Filesystem access¶
An explanation of how mcp-v8 gates filesystem operations, why the fs global only exists when a policy is present, and what the security implications are.
The capability model¶
mcp-v8 follows an opt-in capability model for host access. Filesystem access is entirely disabled by default: if the server starts without a filesystem entry in --policies-json, the fs global is never injected into the V8 isolate and user code cannot interact with the host filesystem at all.
When a filesystem policy chain is configured the server calls inject_fs() at runtime setup, which installs globalThis.fs as a collection of async methods backed by native Rust ops. The JS global is thin — it validates argument types and dispatches to deno_core ops; the actual I/O and policy evaluation happen on the Rust side.
Per-operation policy evaluation¶
Every fs.* call — not just the first one — is individually evaluated by the policy chain before any I/O is performed. The evaluation input is a JSON object with these fields:
| Field | Type | Present for |
|---|---|---|
operation |
string | all calls |
path |
string | all calls |
destination |
string | rename, copyFile |
recursive |
boolean | mkdir, rm |
encoding |
string | readFile text ("utf8") and buffer ("buffer") |
mcp_headers |
object | all calls when MCP session headers are forwarded |
The policy chain evaluates to true (allow) or false (deny). Denial throws a JavaScript error with the message fs.<operation> denied by policy: <path> is not allowed. The I/O syscall is never invoked when a call is denied.
The chain supports multiple evaluators. In "all" mode (the default) every evaluator must allow; in "any" mode a single allow is sufficient.
Call flow for a gated fs.readFile¶
Sandboxing and security considerations¶
No chroot or namespace isolation. The policy is the only sandbox. There is no OS-level restriction on which paths the process can reach — mcp-v8 runs with whatever filesystem permissions the host process has. The Rego policy is therefore the critical control point; a permissive default allow = true policy grants access to every file the process user can read or write.
Path strings are not normalized before policy evaluation. The path value passed to the policy is the exact string the JS code provides. A policy checking startswith(input.path, "/safe/dir/") can be bypassed with "/safe/dir/../../etc/passwd" if the Rego does not also normalise or disallow .. sequences. Production policies should validate that paths do not contain .. components, or resolve paths to canonical form at the application layer before calling fs.*.
Two-path operations. rename and copyFile supply both path (source) and destination (target) in the policy input. A policy that checks only input.path leaves the destination unconstrained. The example policy in policies/filesystem.rego demonstrates the correct pattern: a check_destination helper validates the destination with the same prefix check as the source.
fs.unlink shares the rm policy operation. Internally fs.unlink(path) delegates to the same Rust op as fs.rm(path) with recursive = false. Policies see operation = "rm" for both, not "unlink".

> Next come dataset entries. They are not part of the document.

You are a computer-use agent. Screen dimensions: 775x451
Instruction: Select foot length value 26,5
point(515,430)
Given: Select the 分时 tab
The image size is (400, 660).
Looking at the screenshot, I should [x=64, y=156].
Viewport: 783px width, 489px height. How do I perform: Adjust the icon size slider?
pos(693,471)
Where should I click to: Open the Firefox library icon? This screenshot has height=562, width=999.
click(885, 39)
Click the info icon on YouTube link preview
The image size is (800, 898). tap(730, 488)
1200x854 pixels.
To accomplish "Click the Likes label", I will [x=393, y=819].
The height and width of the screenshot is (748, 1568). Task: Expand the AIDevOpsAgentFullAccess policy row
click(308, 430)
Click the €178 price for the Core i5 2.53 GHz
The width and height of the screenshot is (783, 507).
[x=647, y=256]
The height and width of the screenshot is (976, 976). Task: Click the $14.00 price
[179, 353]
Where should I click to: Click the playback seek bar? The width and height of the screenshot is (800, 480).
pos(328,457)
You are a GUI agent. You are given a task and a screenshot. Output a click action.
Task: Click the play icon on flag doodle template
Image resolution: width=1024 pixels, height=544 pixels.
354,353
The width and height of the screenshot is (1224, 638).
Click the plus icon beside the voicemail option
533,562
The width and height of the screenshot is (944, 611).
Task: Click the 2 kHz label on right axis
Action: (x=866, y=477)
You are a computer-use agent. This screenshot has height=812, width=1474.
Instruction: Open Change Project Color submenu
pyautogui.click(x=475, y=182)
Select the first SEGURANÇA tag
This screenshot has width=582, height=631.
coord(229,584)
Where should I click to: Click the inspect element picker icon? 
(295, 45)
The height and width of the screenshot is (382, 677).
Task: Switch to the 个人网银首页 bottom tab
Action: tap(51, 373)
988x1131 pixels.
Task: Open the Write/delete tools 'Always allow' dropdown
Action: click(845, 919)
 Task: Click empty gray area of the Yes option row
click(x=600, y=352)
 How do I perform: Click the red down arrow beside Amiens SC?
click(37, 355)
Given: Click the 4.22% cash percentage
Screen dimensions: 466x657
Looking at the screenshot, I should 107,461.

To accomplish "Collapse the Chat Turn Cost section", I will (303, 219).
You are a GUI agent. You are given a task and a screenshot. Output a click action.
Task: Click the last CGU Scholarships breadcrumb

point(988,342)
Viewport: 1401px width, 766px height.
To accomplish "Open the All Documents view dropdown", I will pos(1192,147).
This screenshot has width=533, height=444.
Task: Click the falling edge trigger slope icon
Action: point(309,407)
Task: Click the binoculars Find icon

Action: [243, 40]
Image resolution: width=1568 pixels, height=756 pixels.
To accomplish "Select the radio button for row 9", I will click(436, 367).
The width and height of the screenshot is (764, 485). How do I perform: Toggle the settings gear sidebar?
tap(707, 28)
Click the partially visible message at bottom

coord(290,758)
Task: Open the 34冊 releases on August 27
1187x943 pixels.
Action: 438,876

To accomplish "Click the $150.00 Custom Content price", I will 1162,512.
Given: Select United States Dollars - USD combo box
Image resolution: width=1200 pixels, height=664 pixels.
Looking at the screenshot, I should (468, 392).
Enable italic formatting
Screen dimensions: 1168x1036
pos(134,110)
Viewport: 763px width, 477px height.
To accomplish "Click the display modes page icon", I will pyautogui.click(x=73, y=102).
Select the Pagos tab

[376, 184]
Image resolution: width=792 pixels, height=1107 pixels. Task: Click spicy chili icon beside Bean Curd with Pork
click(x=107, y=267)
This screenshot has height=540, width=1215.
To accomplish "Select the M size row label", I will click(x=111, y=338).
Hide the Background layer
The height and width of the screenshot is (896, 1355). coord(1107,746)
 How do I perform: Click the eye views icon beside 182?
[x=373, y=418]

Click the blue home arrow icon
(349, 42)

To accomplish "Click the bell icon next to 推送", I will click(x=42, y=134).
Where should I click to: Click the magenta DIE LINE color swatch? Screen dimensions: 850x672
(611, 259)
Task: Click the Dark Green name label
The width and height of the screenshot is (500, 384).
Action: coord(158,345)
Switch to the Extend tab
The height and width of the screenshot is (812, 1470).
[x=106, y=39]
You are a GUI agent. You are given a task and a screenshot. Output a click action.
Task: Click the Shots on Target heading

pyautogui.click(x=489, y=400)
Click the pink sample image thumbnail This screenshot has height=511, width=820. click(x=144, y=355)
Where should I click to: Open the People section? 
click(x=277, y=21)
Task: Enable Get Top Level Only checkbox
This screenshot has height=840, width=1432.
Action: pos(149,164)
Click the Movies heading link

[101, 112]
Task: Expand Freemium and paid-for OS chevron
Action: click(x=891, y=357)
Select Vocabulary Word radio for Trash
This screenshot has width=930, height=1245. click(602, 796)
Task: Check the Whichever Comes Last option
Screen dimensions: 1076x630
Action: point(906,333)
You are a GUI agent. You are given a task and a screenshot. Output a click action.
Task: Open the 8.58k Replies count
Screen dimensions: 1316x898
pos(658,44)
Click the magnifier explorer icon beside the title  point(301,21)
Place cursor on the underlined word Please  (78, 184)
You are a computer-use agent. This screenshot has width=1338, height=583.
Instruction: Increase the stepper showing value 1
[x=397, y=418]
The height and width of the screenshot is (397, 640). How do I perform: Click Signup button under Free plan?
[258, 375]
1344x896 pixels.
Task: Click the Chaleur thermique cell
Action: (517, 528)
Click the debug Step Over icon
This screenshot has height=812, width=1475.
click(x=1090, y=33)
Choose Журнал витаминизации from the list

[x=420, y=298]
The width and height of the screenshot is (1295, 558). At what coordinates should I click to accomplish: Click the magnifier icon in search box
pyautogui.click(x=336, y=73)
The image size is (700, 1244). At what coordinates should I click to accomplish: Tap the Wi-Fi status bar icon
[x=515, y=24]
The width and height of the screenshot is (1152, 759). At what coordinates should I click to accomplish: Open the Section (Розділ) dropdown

UTF-8 enforcement. fs.readFile without "buffer" encoding validates that the file content is valid UTF-8 and throws if it is not. Reading arbitrary binary files requires the "buffer" argument.
MCP session headers. When the server is configured to forward MCP session headers, the header map is included as mcp_headers in the policy input. This lets a policy tie filesystem access to the authenticated session identity — for example, confining each session to its own directory subtree (see policies/filesystem.rego).